Work to be completed: The exercise calls for every entry that follows to be repeated exactly.

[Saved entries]
▬▬▬▬▬▬

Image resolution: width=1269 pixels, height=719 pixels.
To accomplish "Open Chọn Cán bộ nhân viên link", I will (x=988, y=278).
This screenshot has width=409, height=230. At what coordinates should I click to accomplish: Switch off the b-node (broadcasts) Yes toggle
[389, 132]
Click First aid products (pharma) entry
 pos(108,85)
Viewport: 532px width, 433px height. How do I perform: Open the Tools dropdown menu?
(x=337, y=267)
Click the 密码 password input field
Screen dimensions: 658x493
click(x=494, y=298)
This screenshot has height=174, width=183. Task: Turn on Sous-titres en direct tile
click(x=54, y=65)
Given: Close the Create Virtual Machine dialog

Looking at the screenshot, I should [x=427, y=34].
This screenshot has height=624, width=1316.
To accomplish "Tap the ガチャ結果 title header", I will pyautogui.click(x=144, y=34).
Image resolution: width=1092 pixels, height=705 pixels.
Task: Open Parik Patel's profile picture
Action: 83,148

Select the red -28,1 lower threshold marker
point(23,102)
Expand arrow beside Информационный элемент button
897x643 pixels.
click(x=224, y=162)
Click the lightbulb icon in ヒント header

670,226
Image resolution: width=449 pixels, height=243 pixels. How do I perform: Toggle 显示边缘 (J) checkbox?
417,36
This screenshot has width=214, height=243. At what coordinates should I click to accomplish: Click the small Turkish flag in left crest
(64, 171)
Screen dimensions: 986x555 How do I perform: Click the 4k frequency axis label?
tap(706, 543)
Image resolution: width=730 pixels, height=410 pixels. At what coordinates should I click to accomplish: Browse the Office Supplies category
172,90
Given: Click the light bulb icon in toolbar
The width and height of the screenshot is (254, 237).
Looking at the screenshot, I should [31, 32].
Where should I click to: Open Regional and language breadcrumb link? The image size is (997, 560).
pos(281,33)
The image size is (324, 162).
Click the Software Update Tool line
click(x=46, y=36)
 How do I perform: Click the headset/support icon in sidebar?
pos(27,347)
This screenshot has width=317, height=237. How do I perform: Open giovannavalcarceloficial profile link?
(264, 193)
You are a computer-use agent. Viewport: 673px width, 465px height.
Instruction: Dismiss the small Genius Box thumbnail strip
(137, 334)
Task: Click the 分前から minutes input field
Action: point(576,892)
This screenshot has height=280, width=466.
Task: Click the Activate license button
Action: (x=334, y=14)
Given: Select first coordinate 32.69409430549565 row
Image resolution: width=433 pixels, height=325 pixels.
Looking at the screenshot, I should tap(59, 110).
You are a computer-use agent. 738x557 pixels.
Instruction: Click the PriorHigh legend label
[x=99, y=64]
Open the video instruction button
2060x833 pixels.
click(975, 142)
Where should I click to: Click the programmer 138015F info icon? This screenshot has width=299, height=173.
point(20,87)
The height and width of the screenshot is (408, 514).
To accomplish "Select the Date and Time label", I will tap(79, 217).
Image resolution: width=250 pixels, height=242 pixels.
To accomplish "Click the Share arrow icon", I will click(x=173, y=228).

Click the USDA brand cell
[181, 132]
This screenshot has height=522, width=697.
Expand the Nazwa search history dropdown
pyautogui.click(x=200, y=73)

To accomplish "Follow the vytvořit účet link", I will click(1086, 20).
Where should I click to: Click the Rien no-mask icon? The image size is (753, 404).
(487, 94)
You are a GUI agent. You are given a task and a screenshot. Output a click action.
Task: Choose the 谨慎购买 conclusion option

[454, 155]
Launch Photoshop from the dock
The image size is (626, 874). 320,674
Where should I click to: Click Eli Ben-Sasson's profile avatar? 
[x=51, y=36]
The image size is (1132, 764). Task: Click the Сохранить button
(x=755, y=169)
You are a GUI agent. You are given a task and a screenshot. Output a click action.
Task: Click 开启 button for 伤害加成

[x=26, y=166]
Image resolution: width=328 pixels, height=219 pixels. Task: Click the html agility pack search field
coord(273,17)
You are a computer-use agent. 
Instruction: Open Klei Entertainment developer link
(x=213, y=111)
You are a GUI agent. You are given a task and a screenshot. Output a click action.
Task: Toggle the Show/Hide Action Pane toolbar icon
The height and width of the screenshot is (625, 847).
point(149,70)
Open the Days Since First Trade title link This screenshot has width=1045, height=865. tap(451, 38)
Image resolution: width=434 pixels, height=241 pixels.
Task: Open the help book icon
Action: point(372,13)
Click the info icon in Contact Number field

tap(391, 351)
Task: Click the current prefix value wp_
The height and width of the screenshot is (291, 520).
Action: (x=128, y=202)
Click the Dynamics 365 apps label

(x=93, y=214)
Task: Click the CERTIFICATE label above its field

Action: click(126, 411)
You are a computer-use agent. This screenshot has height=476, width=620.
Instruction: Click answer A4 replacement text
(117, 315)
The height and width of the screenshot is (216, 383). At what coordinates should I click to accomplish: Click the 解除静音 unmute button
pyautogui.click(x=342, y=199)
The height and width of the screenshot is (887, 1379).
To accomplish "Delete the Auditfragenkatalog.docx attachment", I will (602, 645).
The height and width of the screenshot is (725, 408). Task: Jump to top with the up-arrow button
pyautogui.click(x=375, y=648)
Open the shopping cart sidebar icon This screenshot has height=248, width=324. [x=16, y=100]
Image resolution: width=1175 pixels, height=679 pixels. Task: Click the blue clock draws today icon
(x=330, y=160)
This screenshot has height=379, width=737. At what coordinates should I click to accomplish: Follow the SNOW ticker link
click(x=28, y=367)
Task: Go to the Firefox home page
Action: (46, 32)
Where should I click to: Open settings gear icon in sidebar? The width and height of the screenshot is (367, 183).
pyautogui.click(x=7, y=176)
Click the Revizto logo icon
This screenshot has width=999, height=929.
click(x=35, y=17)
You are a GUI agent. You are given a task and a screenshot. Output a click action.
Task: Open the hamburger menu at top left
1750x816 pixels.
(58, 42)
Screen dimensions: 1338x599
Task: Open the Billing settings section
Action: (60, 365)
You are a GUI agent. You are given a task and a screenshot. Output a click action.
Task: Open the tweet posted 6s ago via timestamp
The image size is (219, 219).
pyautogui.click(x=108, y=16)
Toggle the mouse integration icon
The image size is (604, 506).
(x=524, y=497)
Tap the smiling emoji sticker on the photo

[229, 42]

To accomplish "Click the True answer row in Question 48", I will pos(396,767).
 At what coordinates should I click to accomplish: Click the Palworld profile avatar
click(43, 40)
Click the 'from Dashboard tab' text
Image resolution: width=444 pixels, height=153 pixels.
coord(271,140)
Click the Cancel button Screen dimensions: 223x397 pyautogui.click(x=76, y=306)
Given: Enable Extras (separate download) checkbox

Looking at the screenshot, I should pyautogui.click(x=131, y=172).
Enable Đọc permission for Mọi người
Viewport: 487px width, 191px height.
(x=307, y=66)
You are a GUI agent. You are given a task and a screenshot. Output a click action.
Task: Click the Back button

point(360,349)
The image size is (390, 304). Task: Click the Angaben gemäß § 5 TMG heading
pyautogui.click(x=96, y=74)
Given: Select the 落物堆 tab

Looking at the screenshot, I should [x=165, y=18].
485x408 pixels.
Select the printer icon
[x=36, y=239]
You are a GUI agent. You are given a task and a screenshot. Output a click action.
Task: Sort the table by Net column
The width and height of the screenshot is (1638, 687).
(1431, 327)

▬▬▬▬▬▬

Final answer:
Image resolution: width=1269 pixels, height=719 pixels.
To accomplish "Open Chọn Cán bộ nhân viên link", I will (x=988, y=278).
This screenshot has width=409, height=230. At what coordinates should I click to accomplish: Switch off the b-node (broadcasts) Yes toggle
[389, 132]
Click First aid products (pharma) entry
 pos(108,85)
Viewport: 532px width, 433px height. How do I perform: Open the Tools dropdown menu?
(x=337, y=267)
Click the 密码 password input field
Screen dimensions: 658x493
click(x=494, y=298)
This screenshot has height=174, width=183. Task: Turn on Sous-titres en direct tile
click(x=54, y=65)
Given: Close the Create Virtual Machine dialog

Looking at the screenshot, I should [x=427, y=34].
This screenshot has height=624, width=1316.
To accomplish "Tap the ガチャ結果 title header", I will pyautogui.click(x=144, y=34).
Image resolution: width=1092 pixels, height=705 pixels.
Task: Open Parik Patel's profile picture
Action: 83,148

Select the red -28,1 lower threshold marker
point(23,102)
Expand arrow beside Информационный элемент button
897x643 pixels.
click(x=224, y=162)
Click the lightbulb icon in ヒント header

670,226
Image resolution: width=449 pixels, height=243 pixels. How do I perform: Toggle 显示边缘 (J) checkbox?
417,36
This screenshot has width=214, height=243. At what coordinates should I click to accomplish: Click the small Turkish flag in left crest
(64, 171)
Screen dimensions: 986x555 How do I perform: Click the 4k frequency axis label?
tap(706, 543)
Image resolution: width=730 pixels, height=410 pixels. At what coordinates should I click to accomplish: Browse the Office Supplies category
172,90
Given: Click the light bulb icon in toolbar
The width and height of the screenshot is (254, 237).
Looking at the screenshot, I should [31, 32].
Where should I click to: Open Regional and language breadcrumb link? The image size is (997, 560).
pos(281,33)
The image size is (324, 162).
Click the Software Update Tool line
click(x=46, y=36)
 How do I perform: Click the headset/support icon in sidebar?
pos(27,347)
This screenshot has width=317, height=237. How do I perform: Open giovannavalcarceloficial profile link?
(264, 193)
You are a computer-use agent. Viewport: 673px width, 465px height.
Instruction: Dismiss the small Genius Box thumbnail strip
(137, 334)
Task: Click the 分前から minutes input field
Action: point(576,892)
This screenshot has height=280, width=466.
Task: Click the Activate license button
Action: (x=334, y=14)
Given: Select first coordinate 32.69409430549565 row
Image resolution: width=433 pixels, height=325 pixels.
Looking at the screenshot, I should tap(59, 110).
You are a computer-use agent. 738x557 pixels.
Instruction: Click the PriorHigh legend label
[x=99, y=64]
Open the video instruction button
2060x833 pixels.
click(975, 142)
Where should I click to: Click the programmer 138015F info icon? This screenshot has width=299, height=173.
point(20,87)
The height and width of the screenshot is (408, 514).
To accomplish "Select the Date and Time label", I will tap(79, 217).
Image resolution: width=250 pixels, height=242 pixels.
To accomplish "Click the Share arrow icon", I will click(x=173, y=228).

Click the USDA brand cell
[181, 132]
This screenshot has height=522, width=697.
Expand the Nazwa search history dropdown
pyautogui.click(x=200, y=73)

To accomplish "Follow the vytvořit účet link", I will click(1086, 20).
Where should I click to: Click the Rien no-mask icon? The image size is (753, 404).
(487, 94)
You are a GUI agent. You are given a task and a screenshot. Output a click action.
Task: Choose the 谨慎购买 conclusion option

[454, 155]
Launch Photoshop from the dock
The image size is (626, 874). 320,674
Where should I click to: Click Eli Ben-Sasson's profile avatar? 
[x=51, y=36]
The image size is (1132, 764). Task: Click the Сохранить button
(x=755, y=169)
You are a GUI agent. You are given a task and a screenshot. Output a click action.
Task: Click 开启 button for 伤害加成

[x=26, y=166]
Image resolution: width=328 pixels, height=219 pixels. Task: Click the html agility pack search field
coord(273,17)
You are a computer-use agent. 
Instruction: Open Klei Entertainment developer link
(x=213, y=111)
You are a GUI agent. You are given a task and a screenshot. Output a click action.
Task: Toggle the Show/Hide Action Pane toolbar icon
The height and width of the screenshot is (625, 847).
point(149,70)
Open the Days Since First Trade title link This screenshot has width=1045, height=865. tap(451, 38)
Image resolution: width=434 pixels, height=241 pixels.
Task: Open the help book icon
Action: point(372,13)
Click the info icon in Contact Number field

tap(391, 351)
Task: Click the current prefix value wp_
The height and width of the screenshot is (291, 520).
Action: (x=128, y=202)
Click the Dynamics 365 apps label

(x=93, y=214)
Task: Click the CERTIFICATE label above its field

Action: click(126, 411)
You are a computer-use agent. This screenshot has height=476, width=620.
Instruction: Click answer A4 replacement text
(117, 315)
The height and width of the screenshot is (216, 383). At what coordinates should I click to accomplish: Click the 解除静音 unmute button
pyautogui.click(x=342, y=199)
The height and width of the screenshot is (887, 1379).
To accomplish "Delete the Auditfragenkatalog.docx attachment", I will (602, 645).
The height and width of the screenshot is (725, 408). Task: Jump to top with the up-arrow button
pyautogui.click(x=375, y=648)
Open the shopping cart sidebar icon This screenshot has height=248, width=324. [x=16, y=100]
Image resolution: width=1175 pixels, height=679 pixels. Task: Click the blue clock draws today icon
(x=330, y=160)
This screenshot has height=379, width=737. At what coordinates should I click to accomplish: Follow the SNOW ticker link
click(x=28, y=367)
Task: Go to the Firefox home page
Action: (46, 32)
Where should I click to: Open settings gear icon in sidebar? The width and height of the screenshot is (367, 183).
pyautogui.click(x=7, y=176)
Click the Revizto logo icon
This screenshot has width=999, height=929.
click(x=35, y=17)
You are a GUI agent. You are given a task and a screenshot. Output a click action.
Task: Open the hamburger menu at top left
1750x816 pixels.
(58, 42)
Screen dimensions: 1338x599
Task: Open the Billing settings section
Action: (60, 365)
You are a GUI agent. You are given a task and a screenshot. Output a click action.
Task: Open the tweet posted 6s ago via timestamp
The image size is (219, 219).
pyautogui.click(x=108, y=16)
Toggle the mouse integration icon
The image size is (604, 506).
(x=524, y=497)
Tap the smiling emoji sticker on the photo

[229, 42]

To accomplish "Click the True answer row in Question 48", I will pos(396,767).
 At what coordinates should I click to accomplish: Click the Palworld profile avatar
click(43, 40)
Click the 'from Dashboard tab' text
Image resolution: width=444 pixels, height=153 pixels.
coord(271,140)
Click the Cancel button Screen dimensions: 223x397 pyautogui.click(x=76, y=306)
Given: Enable Extras (separate download) checkbox

Looking at the screenshot, I should pyautogui.click(x=131, y=172).
Enable Đọc permission for Mọi người
Viewport: 487px width, 191px height.
(x=307, y=66)
You are a GUI agent. You are given a task and a screenshot. Output a click action.
Task: Click the Back button

point(360,349)
The image size is (390, 304). Task: Click the Angaben gemäß § 5 TMG heading
pyautogui.click(x=96, y=74)
Given: Select the 落物堆 tab

Looking at the screenshot, I should [x=165, y=18].
485x408 pixels.
Select the printer icon
[x=36, y=239]
You are a GUI agent. You are given a task and a screenshot. Output a click action.
Task: Sort the table by Net column
The width and height of the screenshot is (1638, 687).
(1431, 327)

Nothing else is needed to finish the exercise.